Is it surprising that I almost accused my fellow-missionaries of misrepresenting the home life of the people? But I only saw the surface and had not yet probed the deep sore of Mohammedanism nor realized the heavy burdens which its system entails.
Let me tell you of three of the heaviest of these burdens: Polygamy, Divorce, and the Ignorance which results from complete lack of education and walks hand-in-hand with its twin-sister, Superstition.
Polygamy shall be placed first, although it is not the greatest bane of Tunisian home life. By Mohammedan law a man is allowed four wives, but in Tunisia, though it is by no means rare for a man to have two, he seldom takes more than that number at one time. Occasionally they live in separate houses, sometimes in different towns, and may be quite unknown to each other. A Moslem will frequently take a second wife in the hope of having children, or it may be a son, the first wife being childless.
In other houses one finds under the same roof two wives of one husband, each having a large number of children. Each wife will have two or three maid-servants who sit with their mistresses and mingle freely in the conversation, and, if the family be wealthy, the elder daughters have their own special attendants. Thus a household may contain a large number of women who live together more or less harmoniously, and whose numerous quarrels do not conduce to the tranquillity of the master of the house.
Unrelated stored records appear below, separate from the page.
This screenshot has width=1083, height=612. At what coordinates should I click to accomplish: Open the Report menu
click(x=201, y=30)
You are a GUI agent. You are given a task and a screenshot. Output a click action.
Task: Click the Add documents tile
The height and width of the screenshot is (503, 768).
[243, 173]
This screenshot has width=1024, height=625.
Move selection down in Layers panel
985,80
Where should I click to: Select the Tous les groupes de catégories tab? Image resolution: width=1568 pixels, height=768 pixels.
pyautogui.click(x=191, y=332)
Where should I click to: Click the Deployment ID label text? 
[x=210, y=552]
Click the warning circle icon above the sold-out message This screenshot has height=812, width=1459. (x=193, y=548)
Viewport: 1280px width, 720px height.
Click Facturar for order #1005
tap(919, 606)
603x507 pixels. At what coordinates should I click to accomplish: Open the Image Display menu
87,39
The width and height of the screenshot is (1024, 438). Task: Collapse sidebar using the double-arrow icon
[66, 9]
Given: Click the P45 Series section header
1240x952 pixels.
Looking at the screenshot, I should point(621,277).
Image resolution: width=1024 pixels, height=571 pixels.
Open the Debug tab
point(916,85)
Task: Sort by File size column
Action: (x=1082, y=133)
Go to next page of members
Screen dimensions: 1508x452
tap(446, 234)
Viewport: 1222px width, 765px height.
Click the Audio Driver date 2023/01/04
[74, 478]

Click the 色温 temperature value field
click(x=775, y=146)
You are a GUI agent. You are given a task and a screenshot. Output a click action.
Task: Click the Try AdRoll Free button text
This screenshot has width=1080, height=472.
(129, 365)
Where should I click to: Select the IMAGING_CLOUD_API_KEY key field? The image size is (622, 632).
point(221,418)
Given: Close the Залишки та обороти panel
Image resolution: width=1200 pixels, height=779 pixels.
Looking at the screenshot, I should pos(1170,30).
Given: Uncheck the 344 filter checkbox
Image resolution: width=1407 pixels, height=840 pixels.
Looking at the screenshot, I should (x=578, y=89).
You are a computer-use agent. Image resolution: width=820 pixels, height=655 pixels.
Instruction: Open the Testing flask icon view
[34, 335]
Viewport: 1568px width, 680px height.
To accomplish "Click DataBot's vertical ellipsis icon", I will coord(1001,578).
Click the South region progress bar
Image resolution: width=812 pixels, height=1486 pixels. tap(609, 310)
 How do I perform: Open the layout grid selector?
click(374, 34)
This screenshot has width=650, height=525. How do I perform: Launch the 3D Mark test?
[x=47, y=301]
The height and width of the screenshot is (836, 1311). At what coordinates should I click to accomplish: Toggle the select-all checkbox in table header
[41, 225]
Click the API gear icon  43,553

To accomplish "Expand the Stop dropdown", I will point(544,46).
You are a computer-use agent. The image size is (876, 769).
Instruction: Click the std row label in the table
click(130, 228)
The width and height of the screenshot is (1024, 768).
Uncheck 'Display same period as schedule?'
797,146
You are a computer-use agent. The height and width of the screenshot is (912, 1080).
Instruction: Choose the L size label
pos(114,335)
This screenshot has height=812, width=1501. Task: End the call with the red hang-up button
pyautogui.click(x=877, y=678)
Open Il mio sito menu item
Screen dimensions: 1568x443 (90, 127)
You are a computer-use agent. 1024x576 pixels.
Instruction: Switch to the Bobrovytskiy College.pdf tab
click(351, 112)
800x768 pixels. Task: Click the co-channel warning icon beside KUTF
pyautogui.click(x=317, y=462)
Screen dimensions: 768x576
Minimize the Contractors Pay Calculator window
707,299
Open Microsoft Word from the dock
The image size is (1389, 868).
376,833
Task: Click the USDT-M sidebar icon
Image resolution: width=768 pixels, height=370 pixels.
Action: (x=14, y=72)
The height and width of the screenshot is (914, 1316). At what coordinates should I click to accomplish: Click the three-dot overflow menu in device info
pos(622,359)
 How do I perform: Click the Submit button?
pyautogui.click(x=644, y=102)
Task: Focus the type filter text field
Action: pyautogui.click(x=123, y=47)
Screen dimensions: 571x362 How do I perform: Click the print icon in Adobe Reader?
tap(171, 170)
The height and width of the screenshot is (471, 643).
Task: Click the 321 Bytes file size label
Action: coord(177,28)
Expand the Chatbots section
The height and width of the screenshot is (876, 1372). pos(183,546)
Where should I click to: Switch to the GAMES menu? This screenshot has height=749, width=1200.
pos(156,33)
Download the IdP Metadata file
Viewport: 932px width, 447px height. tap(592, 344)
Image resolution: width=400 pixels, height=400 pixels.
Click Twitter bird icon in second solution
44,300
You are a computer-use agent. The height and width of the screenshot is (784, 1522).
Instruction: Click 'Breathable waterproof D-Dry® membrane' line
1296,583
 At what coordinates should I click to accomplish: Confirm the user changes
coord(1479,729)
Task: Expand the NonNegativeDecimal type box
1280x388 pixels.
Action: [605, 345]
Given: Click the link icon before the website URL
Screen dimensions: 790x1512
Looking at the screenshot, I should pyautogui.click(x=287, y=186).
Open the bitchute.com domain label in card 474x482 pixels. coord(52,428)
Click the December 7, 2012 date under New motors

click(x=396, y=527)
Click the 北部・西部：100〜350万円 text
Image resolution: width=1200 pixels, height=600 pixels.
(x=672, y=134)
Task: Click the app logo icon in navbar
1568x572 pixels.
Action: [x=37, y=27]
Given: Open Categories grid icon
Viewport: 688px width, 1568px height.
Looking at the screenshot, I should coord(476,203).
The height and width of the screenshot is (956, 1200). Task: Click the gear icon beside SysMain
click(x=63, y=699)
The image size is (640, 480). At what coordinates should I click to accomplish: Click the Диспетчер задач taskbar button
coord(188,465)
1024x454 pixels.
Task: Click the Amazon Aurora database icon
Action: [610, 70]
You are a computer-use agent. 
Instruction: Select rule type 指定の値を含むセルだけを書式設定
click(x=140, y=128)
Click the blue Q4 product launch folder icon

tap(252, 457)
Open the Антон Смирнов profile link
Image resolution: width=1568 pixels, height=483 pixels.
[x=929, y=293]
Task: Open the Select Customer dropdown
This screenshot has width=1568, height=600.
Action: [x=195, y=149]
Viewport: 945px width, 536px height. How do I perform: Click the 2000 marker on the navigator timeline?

But what does he care as long as he is master and reigns supreme? There is probably not much affection between him and the wife whom he never saw before the wedding-day, but he loves his children, being specially fond of the little ones and showing all a father's pride in his sons. His hours of recreation are spent at the café or the more aristocratic rendezvous—the barber's shop—and the charms of sweet home life he has never imagined.
Year by year, however, Western education is slowly but surely telling on the Oriental mind. The young men, trained in French schools and imbibing modern ideas, show a strong tendency to follow the manners and customs of their teachers, and it is at least considered more "comme-il-faut" to take only one wife and in some measure copy the European "ménage."
Divorce is, however, the great curse which blights domestic happiness, and words fail me to describe the misery it brings.
The Moslem population of the city of Tunis is sixty thousand. Setting aside men and children there remain, roughly speaking, about twenty-five thousand women, and comparing my own experience with that of other lady missionaries we are agreed in affirming that the majority of these women in the middle and lower classes have been divorced at least once in their lives, many of them two or three times, while some few have had a number of husbands. In the upper class and wealthy families divorce is not nearly so common, and for obvious reasons.
I have never known a man to have thirty or forty wives in succession as one hears of in some Mohammedan lands. A man once told my brother-in-law that he had been married eighteen times, and I heard of another who had taken (the Arab expression) twelve wives, one after another; but this last was related with bated breath as being an unusual and opprobrious act.
When a woman is divorced she returns to her father's house and remains dependent on him until he finds her another husband, her monetary value being now greatly reduced. The quarrel which led to the separation is sometimes adjusted and she returns to her husband, but never if he has pronounced the words, "Tulka be thaléthe" (Divorce by three, or threefold). This, even though uttered in a moment of anger, may never be recalled, and if he really care for his wife and wish to take her back again, she must be married to another man and divorced by him before she can return to her first husband. But the laws relating to marriage, divorce, and the guardianship of the children, would require a volume to themselves and cannot be entered upon here.
One is led to ask, what is the cause of this dark cloud of evil which casts its terrible shadow over so many homes?